Já deixei a minha opinião, sobre o que penso do espírito desta lei. Como o espírito não fala, cada um lê aquilo que quer. Falar de que se está a dar uma visão actualista é um disparate tremendo. Ninguém está a comentar uma lei feita no século passado. Estamos a falar de um regulamento escrito o ano passado que resolveu abandonar o termo diferença de golos e adoptar um mais antigo, indicando claramente que se se queria diferenciar das práticas das outras competições. Foi isso que foi feito, agora se o legislador se arrependeu ou se se enganou, isso é-me irrelevante. Aliás, toda a discussão jurídica subjacente interessa-me muito pouco, porque conseguimos sempre encontrar dois juristas dispostos as defender duas coisas opostas. Por exemplo, ontem Fernando Seara dizia (e cito de cor):
O espírito da lei não pode nunca contradizer a letra da lei. E a letra da lei aqui é clara.

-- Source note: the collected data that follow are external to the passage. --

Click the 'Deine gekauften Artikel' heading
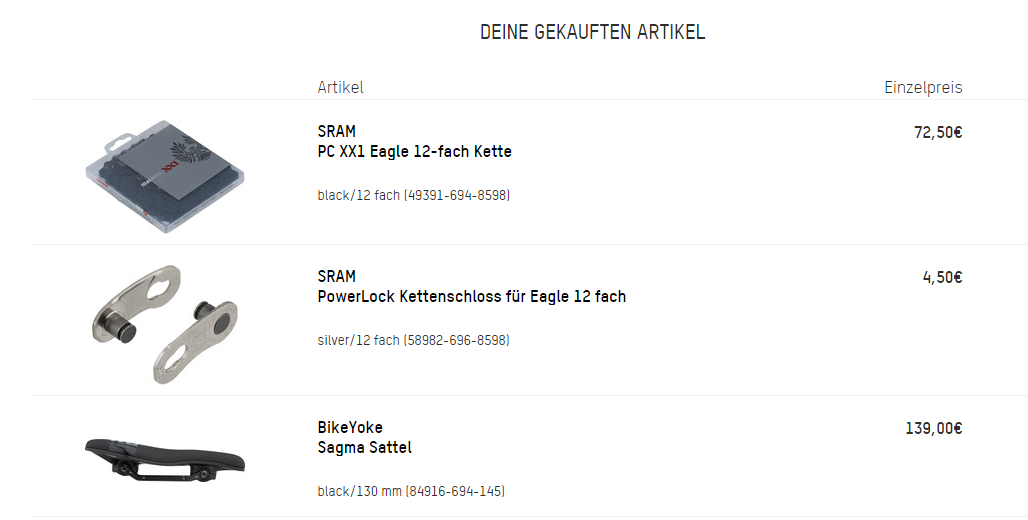The image size is (1028, 520). pyautogui.click(x=592, y=32)
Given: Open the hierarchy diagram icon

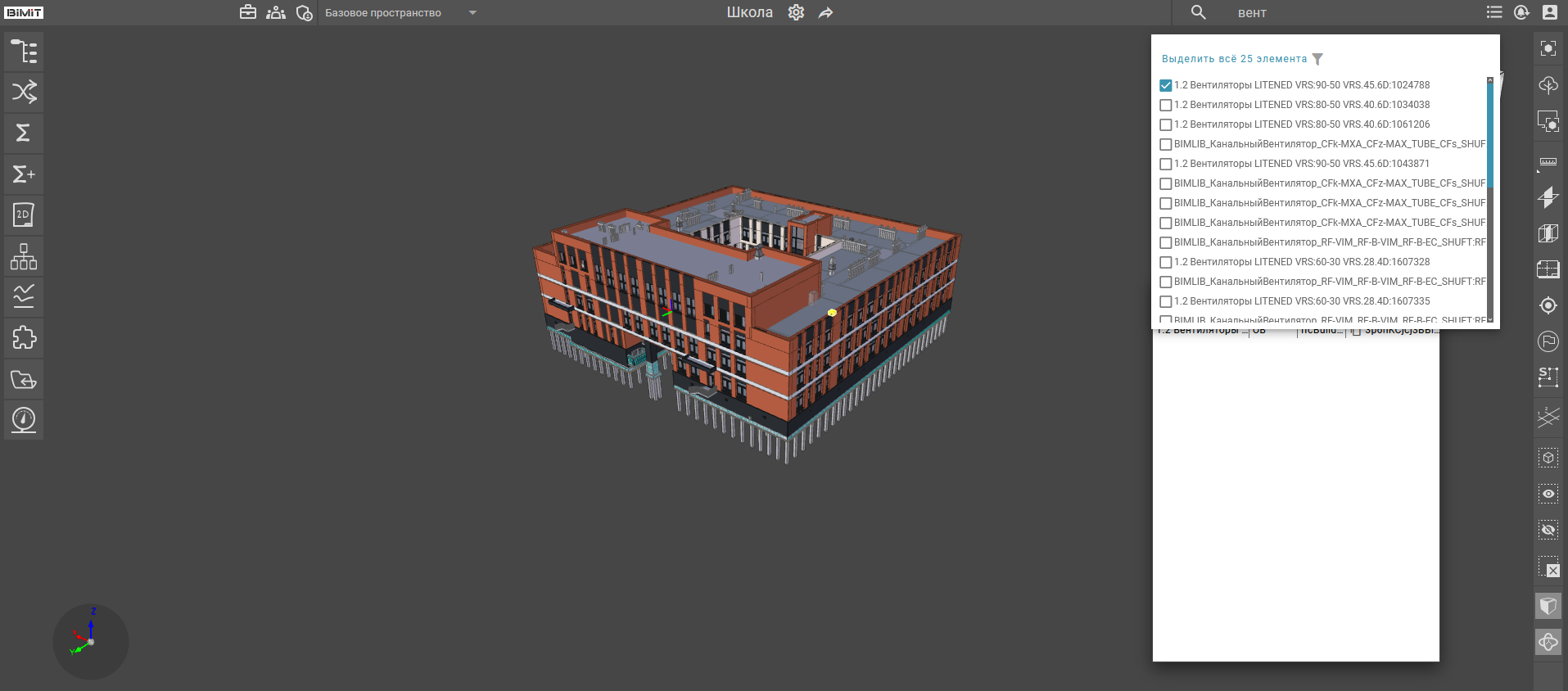Looking at the screenshot, I should point(24,256).
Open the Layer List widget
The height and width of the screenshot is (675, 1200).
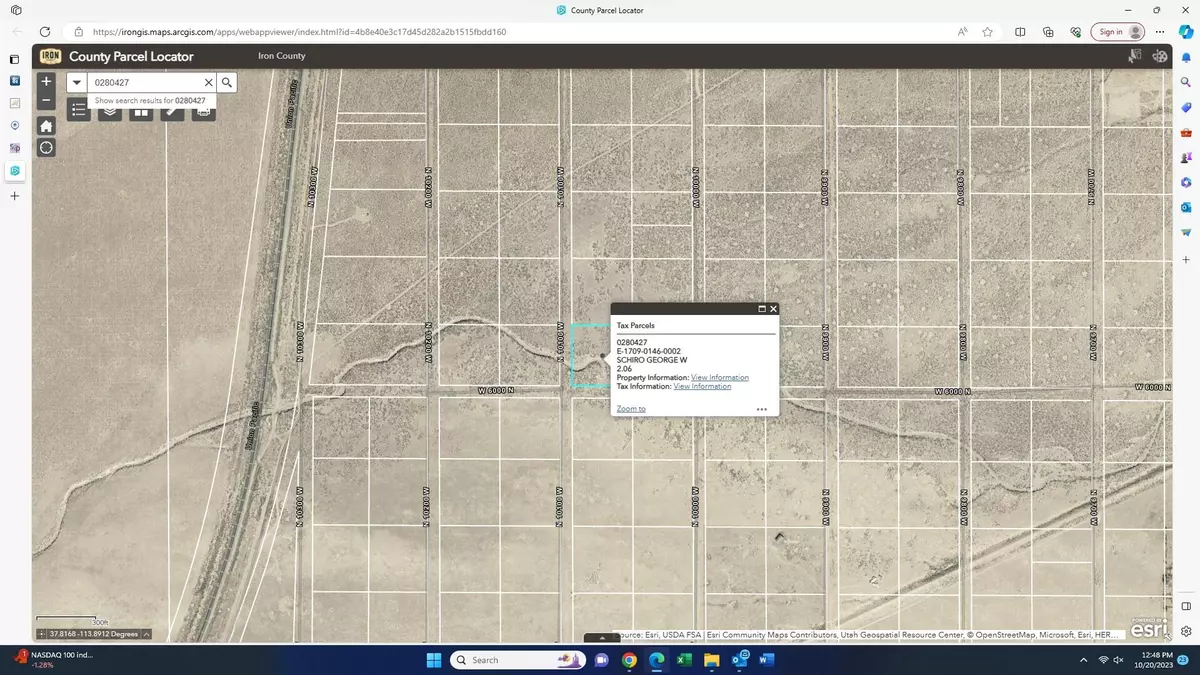[x=109, y=111]
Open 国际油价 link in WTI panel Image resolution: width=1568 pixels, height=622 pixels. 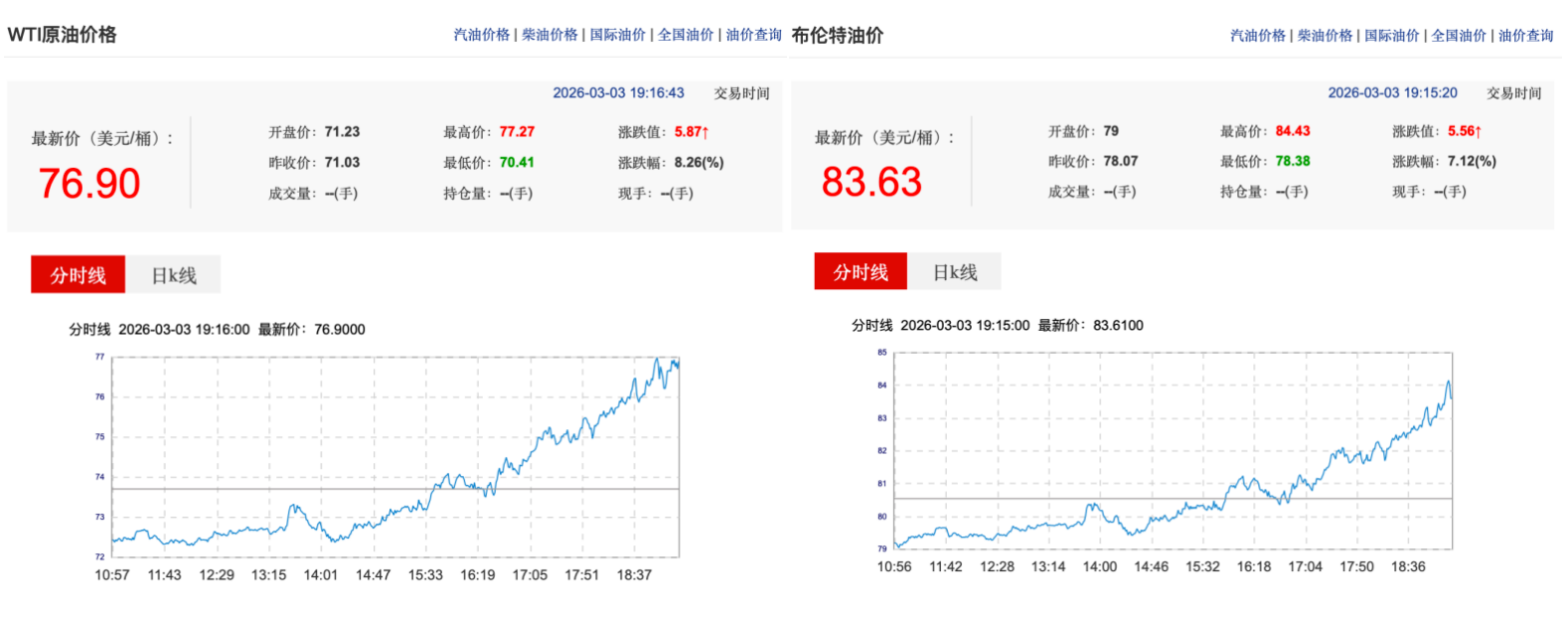(x=617, y=35)
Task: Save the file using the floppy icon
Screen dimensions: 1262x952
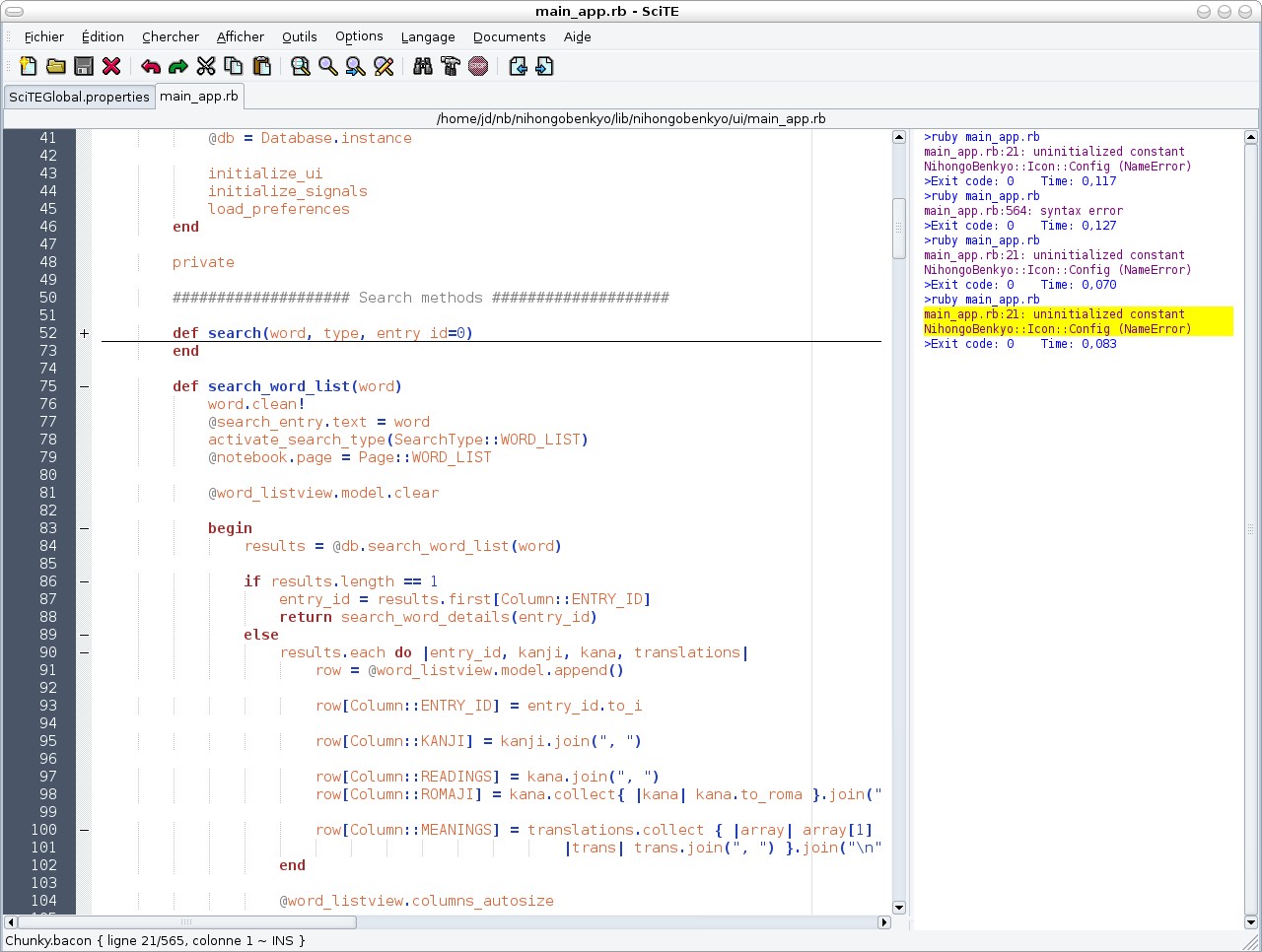Action: coord(84,66)
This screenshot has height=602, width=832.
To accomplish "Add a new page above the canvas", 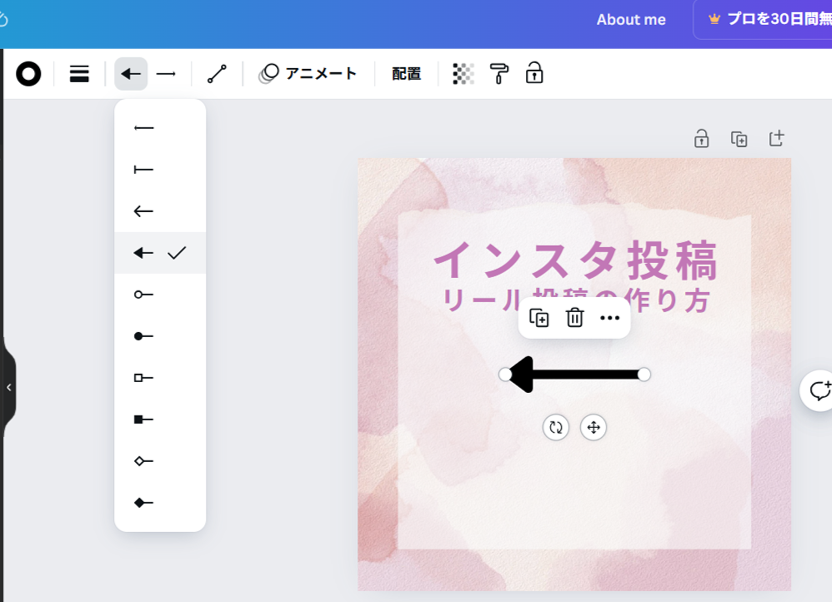I will point(776,139).
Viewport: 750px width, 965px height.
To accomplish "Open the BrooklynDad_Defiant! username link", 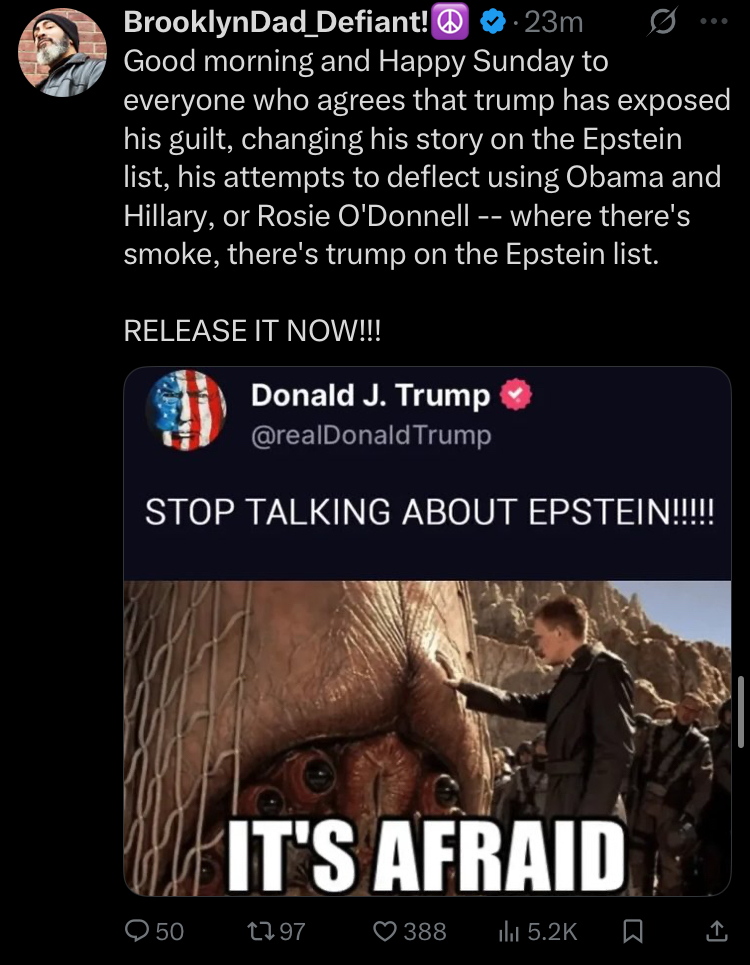I will tap(276, 22).
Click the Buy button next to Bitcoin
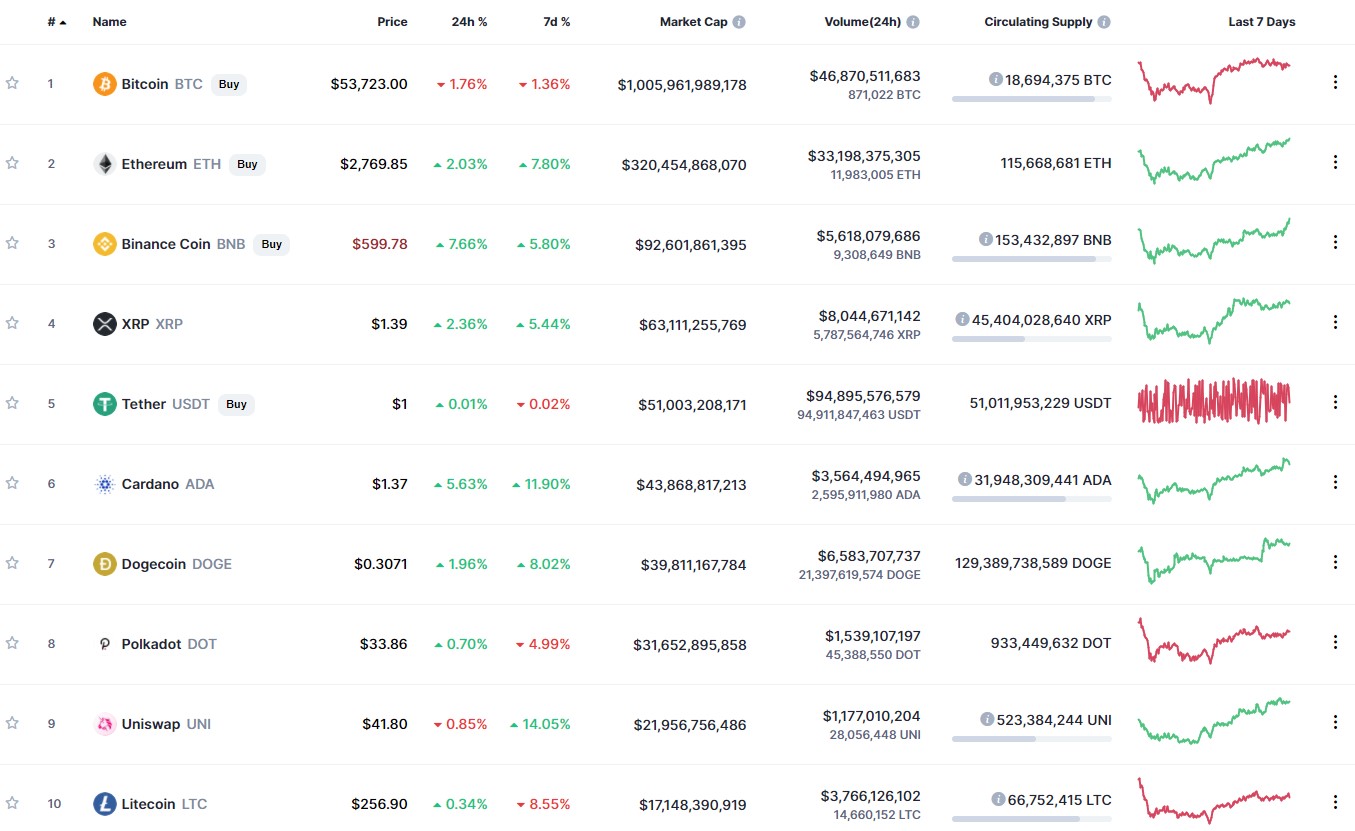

Opinião com a qual todos (Dias Ferreira e José Aguiar) pareceram concordar, o que também não significa nada, uma vez que caberá ao CJ decidir depois de ouvidos os juristas de cada um dos lados. A discussão se deve ser o VSC ou o CFB a passar interessa-me muito pouco, porque ela depende do poder argumentativo de cada uma das partes bem como da interpretação do CJ. Eu acho que deve ser o CFB, outros acham que deve ser o VSC. Mas creio que todos concordamos que o Regulamento deva ser feito por alguém que saiba o que está a fazer.